● **What the task asks**: Look through the listing and locate every line containing the word "Select"; copy those lines.

● **Input for this task**:
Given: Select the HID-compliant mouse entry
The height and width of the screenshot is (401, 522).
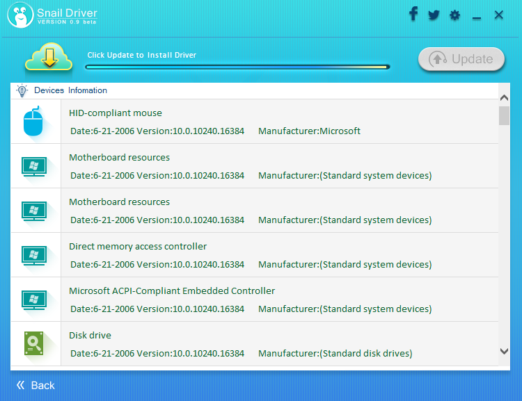Looking at the screenshot, I should tap(278, 122).
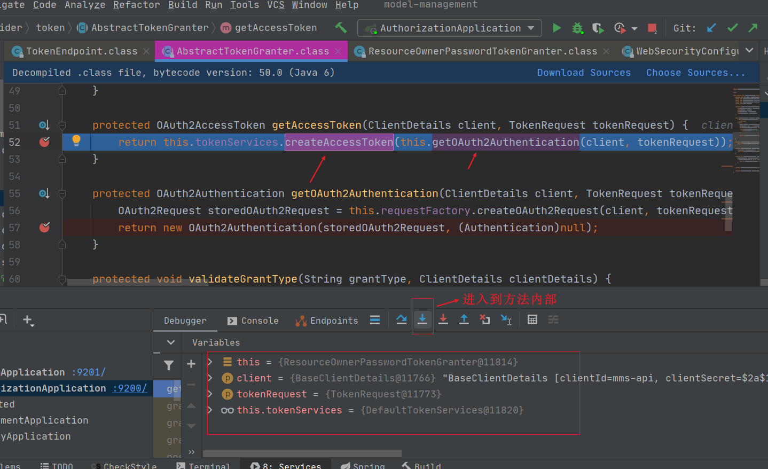Switch to the Console tab
The width and height of the screenshot is (768, 469).
tap(253, 321)
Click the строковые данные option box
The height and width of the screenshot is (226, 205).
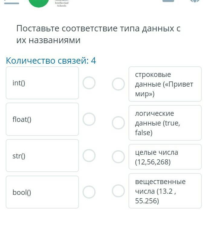coord(165,84)
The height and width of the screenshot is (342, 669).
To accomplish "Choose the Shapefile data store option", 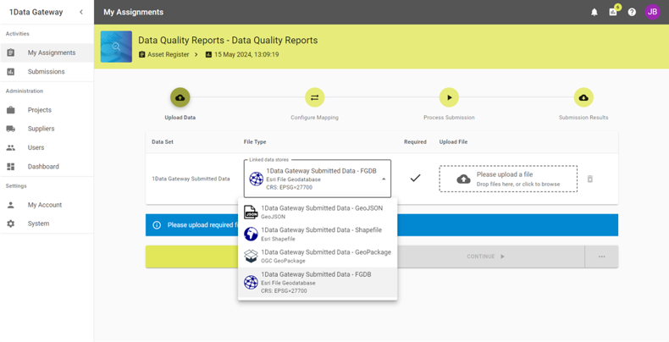I will 318,234.
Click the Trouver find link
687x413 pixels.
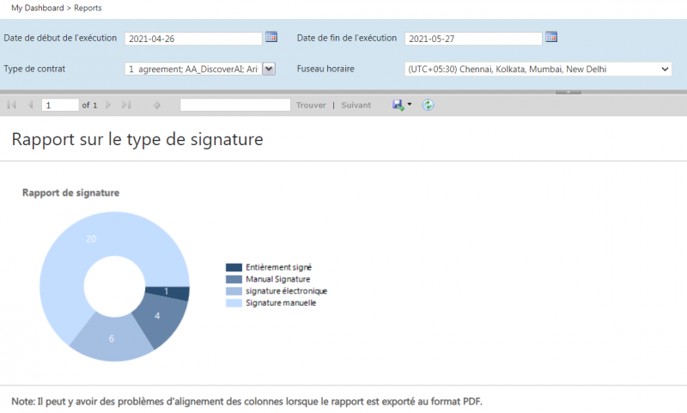click(311, 105)
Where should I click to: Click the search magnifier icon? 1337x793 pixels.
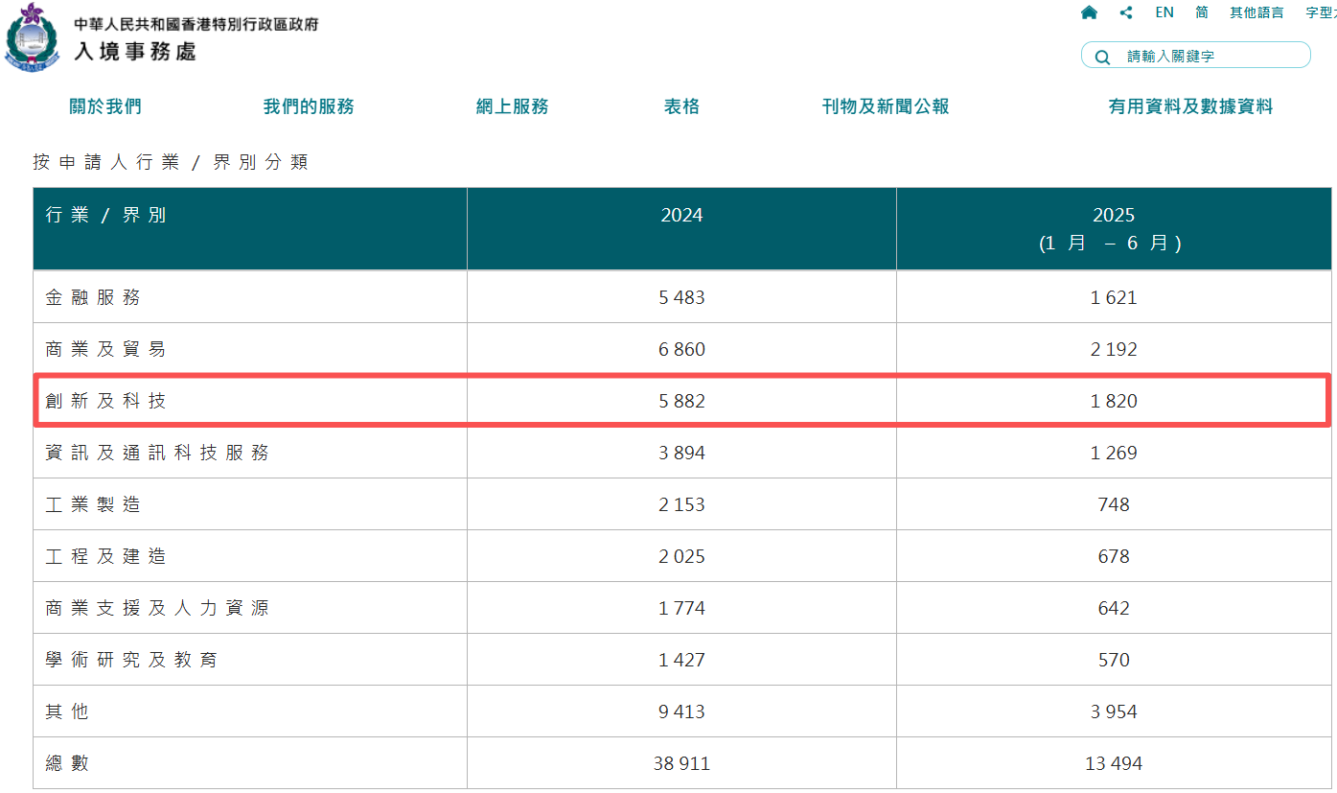pos(1102,56)
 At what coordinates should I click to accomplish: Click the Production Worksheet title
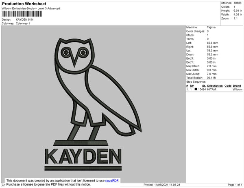[x=24, y=4]
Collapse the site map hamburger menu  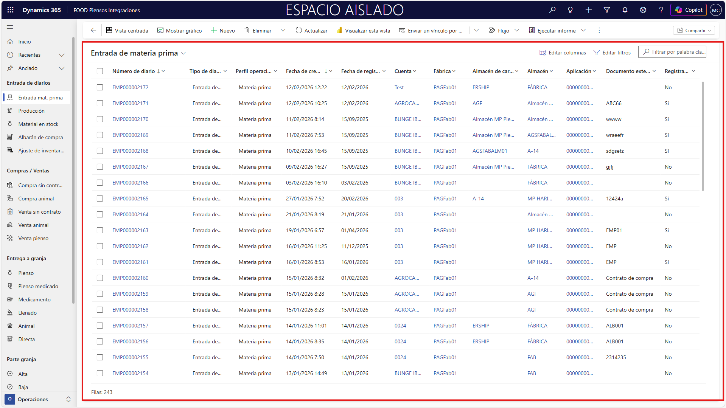[10, 27]
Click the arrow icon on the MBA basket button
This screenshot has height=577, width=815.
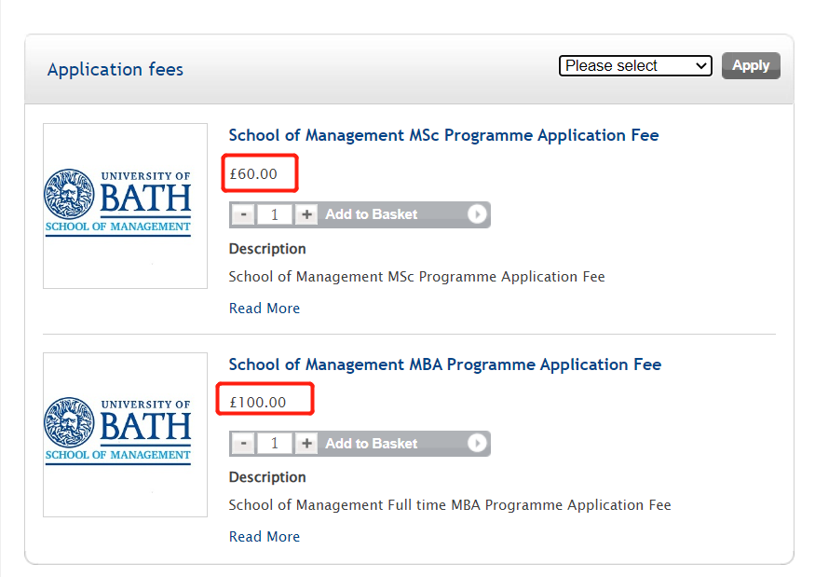[477, 444]
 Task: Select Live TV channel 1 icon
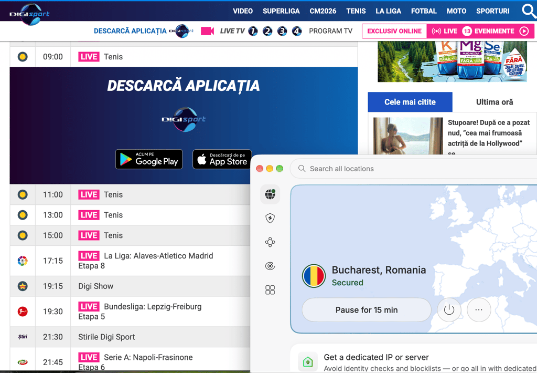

● **Task output**:
Given: Select the HID-compliant mouse entry
 Task: Select Live TV channel 1 icon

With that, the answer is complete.